Les TVC sont des arythmies ventriculaires polymorphes de déclenchement adrénergique survenant le plus souvent chez des enfants ou des adolescents, responsables de syncopes et de morts subites en l’absence de toute anomalie morphologique cardiaque. Le diagnostic de TVC est établi après une épreuve d’effort avec enregistrement d’ECG montrant des anomalies rythmiques caricaturales prévenues par un traitement bêta-bloquant. Parmi les familles françaises, nous avons identifié les premières mutations récessives conduisant à une absence complète de calséquestrine 2 (Postma et al, 2002) et de nouvelles mutations du gène RYR2 (Postma et al, 2005) qui sont les plus fréquentes. Une bradycardie sinusale est retrouvée chez la plupart des patients porteurs de mutations RYR2 et CASQ2. La détection d’une bradycardie chez un enfant symptomatique doit conduire à pratiquer une épreuve d’effort (Postma et al, 2005).

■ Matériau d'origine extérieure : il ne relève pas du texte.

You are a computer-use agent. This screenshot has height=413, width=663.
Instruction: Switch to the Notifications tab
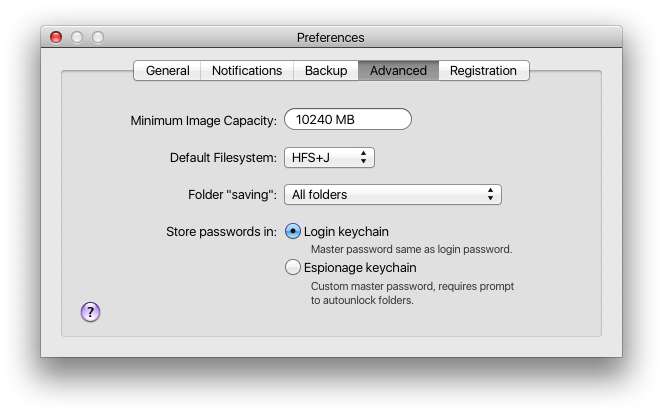tap(247, 70)
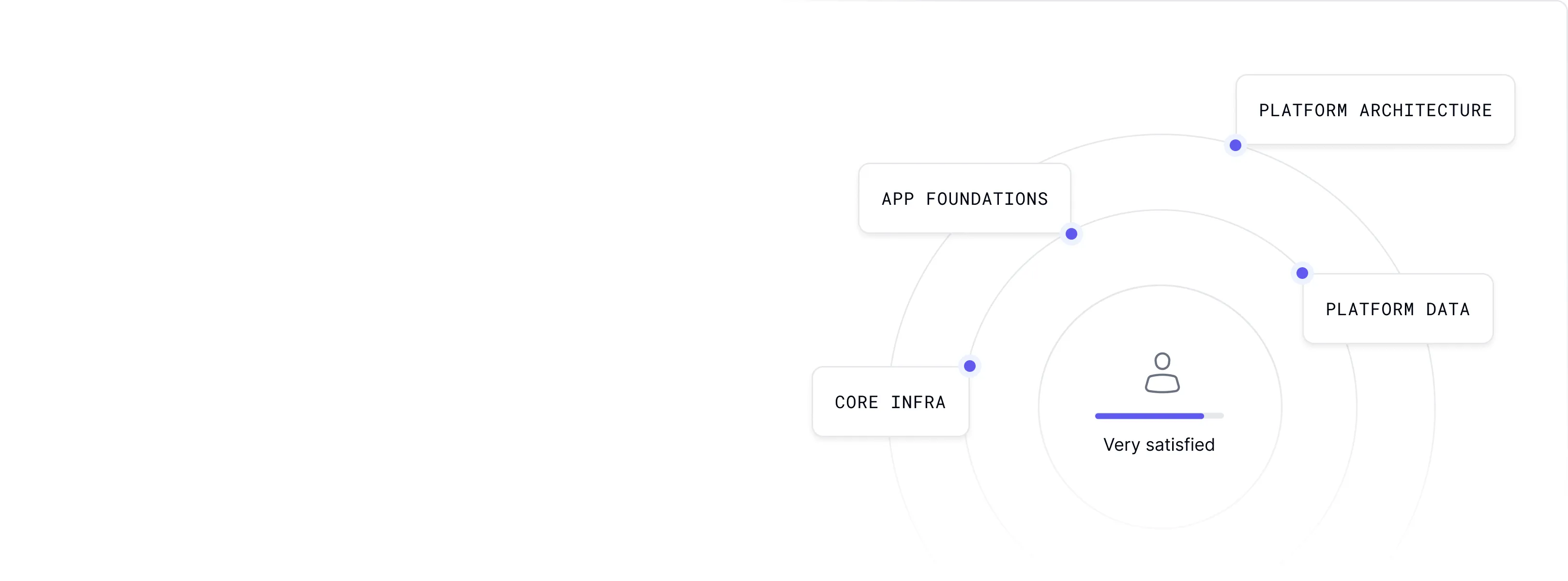Click the dot above Platform Data

point(1302,273)
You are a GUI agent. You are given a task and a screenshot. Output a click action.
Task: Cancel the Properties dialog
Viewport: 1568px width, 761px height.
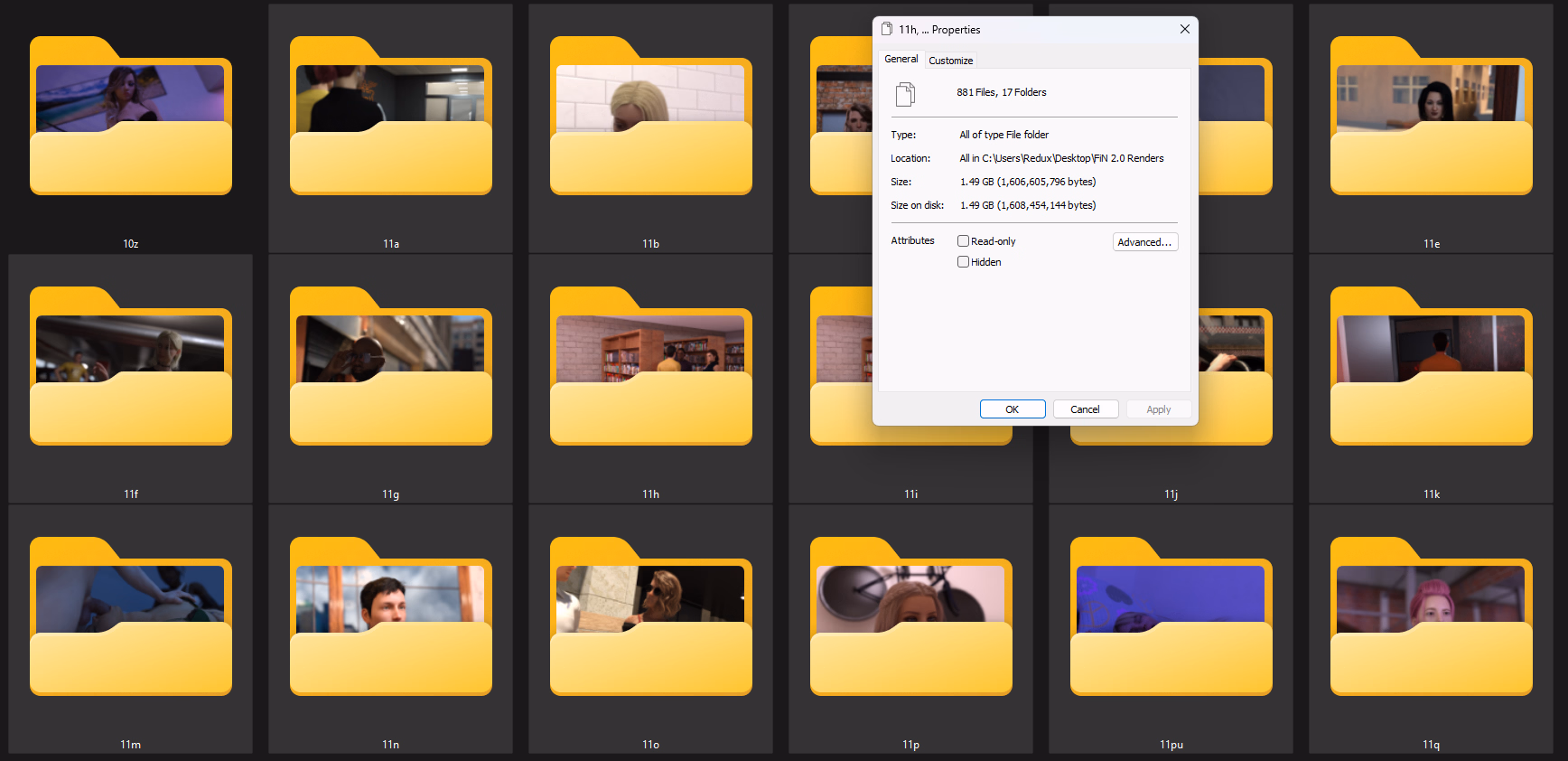point(1085,409)
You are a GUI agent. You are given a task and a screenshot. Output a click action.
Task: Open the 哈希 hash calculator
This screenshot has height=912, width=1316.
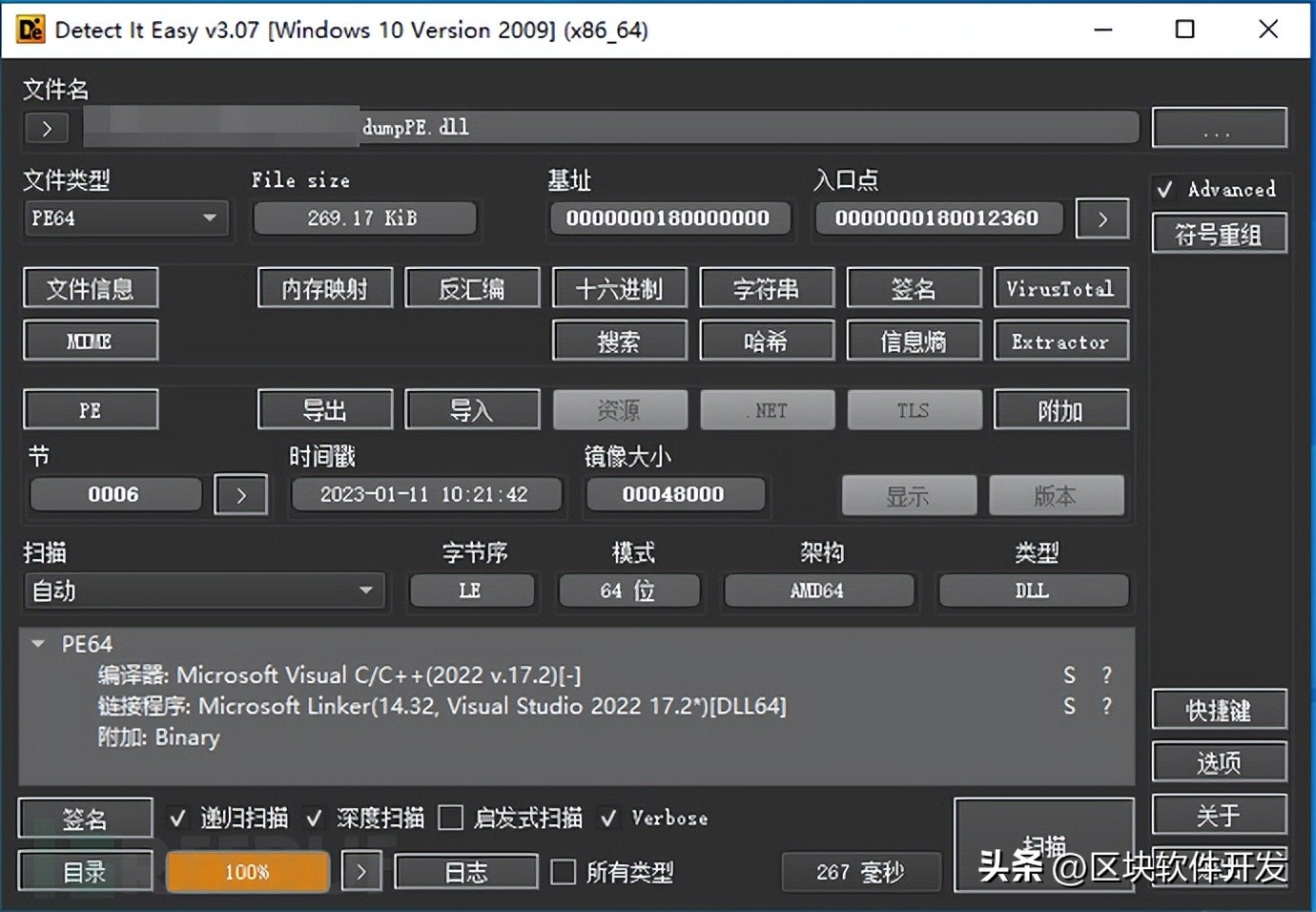click(x=767, y=341)
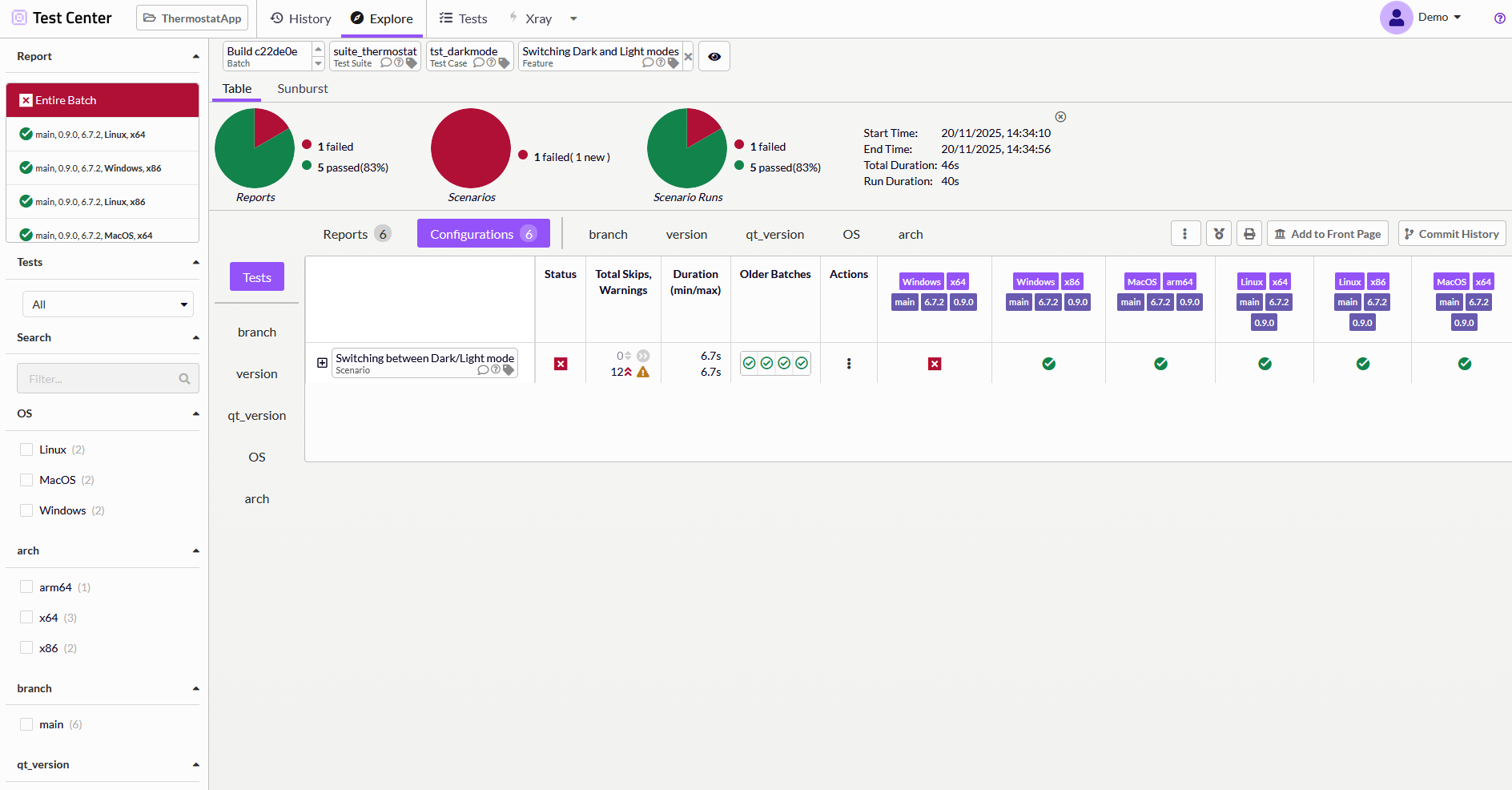Click the warning triangle icon in scenario row
Image resolution: width=1512 pixels, height=790 pixels.
click(643, 372)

Des mutations du canal sodique cardiaque, SCN5A, plus rares que celles des canaux potassiques, peuvent être responsables soit du syndrome du QT long (LQT3) – elles sont alors associées à un gain de fonction lié à l’inactivation perturbée du canal (Keller et al, 2003) –, soit du syndrome de Brugada et induisent alors une perte de fonction et une réduction du nombre de canaux actifs (Keller et al, 2005 ; Six et al, 2008). Les patients atteints d’un syndrome de Brugada présentent un risque important de syncope et de fibrillation ventriculaire, aussi un traitement par l’hydroquinidine, inhibiteur du courant Ito, a été institué et semble prévenir ou réduire le nombre d’arythmies chez les patients appareillés ou non d’un défibrillateur (Hermida et al, 2004). Seuls 20 % des cas de syndrome de Brugada présentent une mutation du gène SCN5A, et la recherche d’un nouveau gène est en cours dans l’équipe.